While the ruling Christian Democratic Party might come out ahead of the right politically by unfurling its traditional populist banners, some Christian Democratic analysts worry that the escalation of infighting between the government and business could distract from fighting what they see as their main enemy - the leftist rebels who have been battling the government for the last seven years.
``The country is very disunited,'' says a top Christian Democrat. ``We need to unite the forces that at least agree that they don't want a Marxist model.'' But this is very difficult at the moment, he adds.
Tensions between the Christian Democrats and the rightist business sector have a long history. The US Embassy has tried to stop the traditional enemies from fighting and to get them to work against the leftist insurgency.
The strategy seemed to have some success until President Duarte levied new taxes to help pay for the war. The taxes target the wealthy, whom the Christian Democrats feel aren't paying their fair share.
The right reacted with a Constitutional challenge to the taxes, a call not to pay them, a strike by rightist deputies in the Assembly, and the recent business strike.
The business organizations that organized the stoppage called it a ``popular referendum'' on the government and claimed it showed widespread rejection.
Yet while the popularity of the Duarte government has undoubtedly declined as a result of the war and economic deterioration, many stayed off the streets during the stoppage not out of political conviction but because they were concerned about violence.
Although the rightist business groups have threatened to hold more stoppages, they seem to be carefully weighing their next step. Stoppages are costly, especially for the small businesses and street vendors for whom the day's meager sales are often the evening meal.
Political analysts say the right has moved beyond mere calls for Duarte to scrap the taxes to scarcely veiled calls for him to step down as President in favor of his designated successor, Abraham Rodr'iguez.

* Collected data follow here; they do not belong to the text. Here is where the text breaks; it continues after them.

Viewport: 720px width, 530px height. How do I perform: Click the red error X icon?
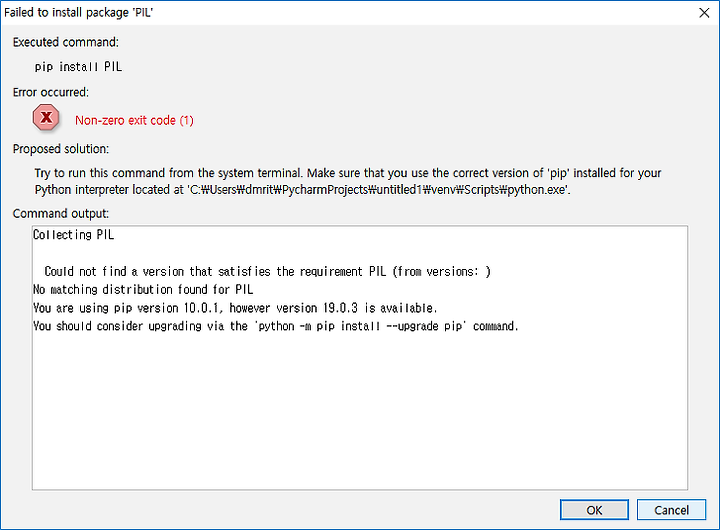point(46,118)
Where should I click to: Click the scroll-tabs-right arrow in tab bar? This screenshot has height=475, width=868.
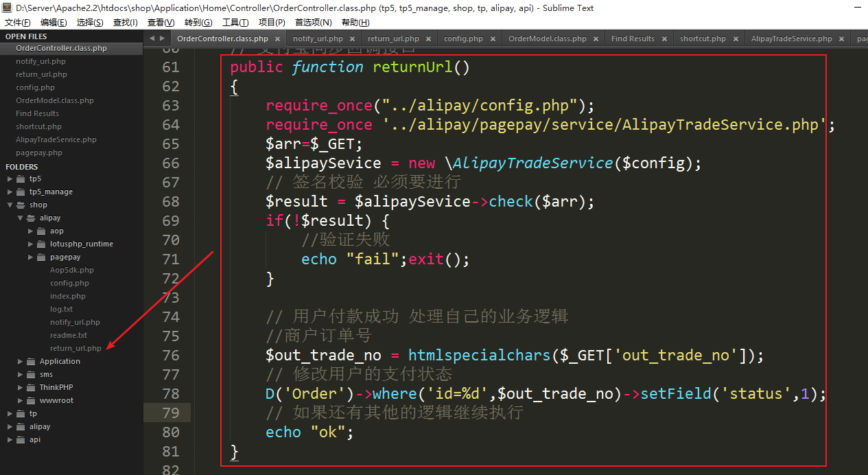point(162,38)
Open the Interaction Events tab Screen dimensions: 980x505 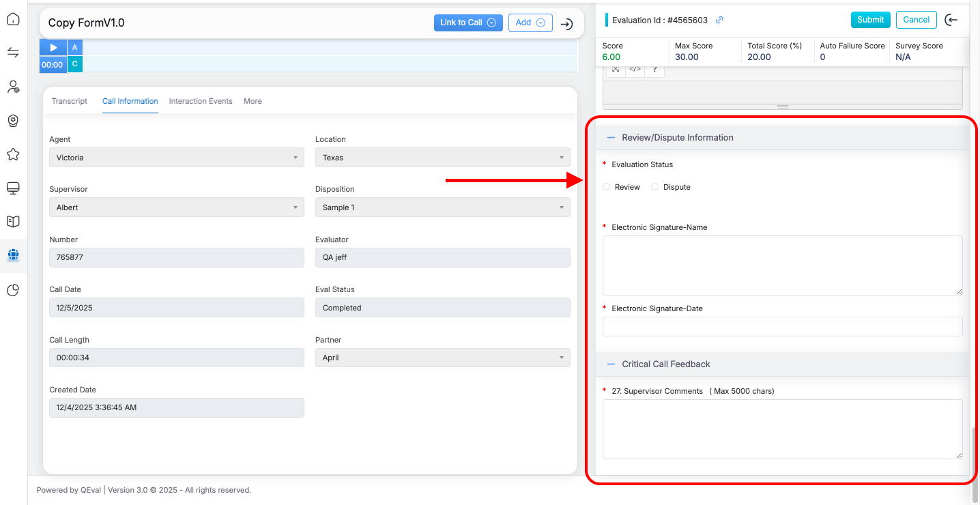click(201, 101)
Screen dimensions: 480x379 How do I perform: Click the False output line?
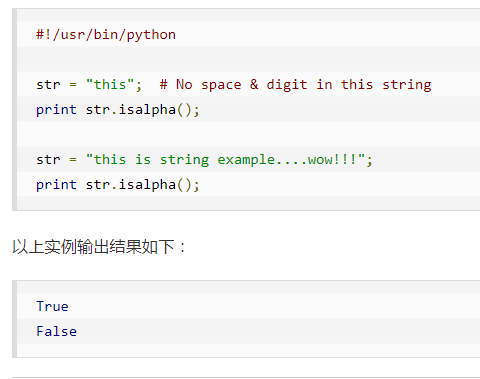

The right considers Mr. Rodr'iguez, a Christian Democratic businessman, more acceptable because he has urged the government to be more conciliatory to the private sector.
The right claims that the new taxes are merely the latest in a string of government abuses. It is still angered by the 1980 agrarian reform and the nationalization of the banks and foreign commerce. It also fears that the Christian Democrats will use their control of the Central Elections Council to entrench themselves in power like Mexico's ruling party, which has ruled since 1928.
But Duarte has said that he will never resign, calling the rightists ``terrorists.''
``What is at stake is power,'' Duarte told a sparse rally of market women last Thursday. ``The extreme right is used to maintaining power through a 50-year-old dictatorship and now they do not want to yield what they have lost.''
While the confrontation with the right might signal major problems for the country's long-term stability, most analysts here agree that Duarte can ride out pressures from the right secure in his support from El Salvador's powerful Army and the United States.